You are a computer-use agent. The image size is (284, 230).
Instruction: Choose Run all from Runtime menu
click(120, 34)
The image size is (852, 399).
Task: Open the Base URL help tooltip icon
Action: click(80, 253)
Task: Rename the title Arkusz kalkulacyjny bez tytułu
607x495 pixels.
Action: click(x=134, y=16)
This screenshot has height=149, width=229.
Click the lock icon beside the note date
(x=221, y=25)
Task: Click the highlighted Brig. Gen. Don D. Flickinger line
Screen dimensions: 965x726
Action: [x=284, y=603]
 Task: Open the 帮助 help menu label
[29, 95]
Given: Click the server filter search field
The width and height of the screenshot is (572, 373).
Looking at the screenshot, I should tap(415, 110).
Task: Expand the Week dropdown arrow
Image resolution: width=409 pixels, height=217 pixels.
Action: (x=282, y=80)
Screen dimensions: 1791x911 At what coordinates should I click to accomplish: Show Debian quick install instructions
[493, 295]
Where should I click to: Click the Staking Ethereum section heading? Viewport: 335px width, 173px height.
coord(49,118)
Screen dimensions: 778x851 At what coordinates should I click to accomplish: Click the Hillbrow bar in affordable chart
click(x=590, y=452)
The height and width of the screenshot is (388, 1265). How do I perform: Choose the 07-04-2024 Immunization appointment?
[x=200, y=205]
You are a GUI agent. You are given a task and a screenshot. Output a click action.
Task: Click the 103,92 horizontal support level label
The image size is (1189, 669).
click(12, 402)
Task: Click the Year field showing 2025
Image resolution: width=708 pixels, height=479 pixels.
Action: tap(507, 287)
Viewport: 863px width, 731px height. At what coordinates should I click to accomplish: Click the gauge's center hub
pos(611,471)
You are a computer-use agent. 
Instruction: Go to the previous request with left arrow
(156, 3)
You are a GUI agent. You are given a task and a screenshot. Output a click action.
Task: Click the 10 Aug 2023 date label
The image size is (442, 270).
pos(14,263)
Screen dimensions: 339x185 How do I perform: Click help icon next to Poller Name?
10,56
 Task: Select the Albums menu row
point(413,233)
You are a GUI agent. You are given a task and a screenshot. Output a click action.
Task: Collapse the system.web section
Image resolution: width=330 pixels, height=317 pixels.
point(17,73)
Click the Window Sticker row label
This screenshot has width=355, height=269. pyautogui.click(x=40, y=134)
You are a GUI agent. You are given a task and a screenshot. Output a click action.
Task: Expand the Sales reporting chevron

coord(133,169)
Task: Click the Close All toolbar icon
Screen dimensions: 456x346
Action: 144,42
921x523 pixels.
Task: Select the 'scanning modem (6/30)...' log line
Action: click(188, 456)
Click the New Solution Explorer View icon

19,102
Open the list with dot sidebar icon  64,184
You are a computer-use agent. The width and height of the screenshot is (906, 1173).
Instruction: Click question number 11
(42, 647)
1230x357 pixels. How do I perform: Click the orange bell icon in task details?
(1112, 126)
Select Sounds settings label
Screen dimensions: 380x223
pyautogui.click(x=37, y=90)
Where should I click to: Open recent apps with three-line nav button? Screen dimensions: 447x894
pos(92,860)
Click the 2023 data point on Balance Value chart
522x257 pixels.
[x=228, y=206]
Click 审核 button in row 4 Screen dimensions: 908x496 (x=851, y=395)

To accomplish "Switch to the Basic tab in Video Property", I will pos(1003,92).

━━━━━━━━

Problem statement: Reproduce the listing verbatim, beginning with the line that contains "1230x357 pixels. How" and continuing through the final line of the listing.

Answer to this problem:
1230x357 pixels. How do I perform: Click the orange bell icon in task details?
(1112, 126)
Select Sounds settings label
Screen dimensions: 380x223
pyautogui.click(x=37, y=90)
Where should I click to: Open recent apps with three-line nav button? Screen dimensions: 447x894
pos(92,860)
Click the 2023 data point on Balance Value chart
522x257 pixels.
[x=228, y=206]
Click 审核 button in row 4 Screen dimensions: 908x496 (x=851, y=395)

To accomplish "Switch to the Basic tab in Video Property", I will pos(1003,92).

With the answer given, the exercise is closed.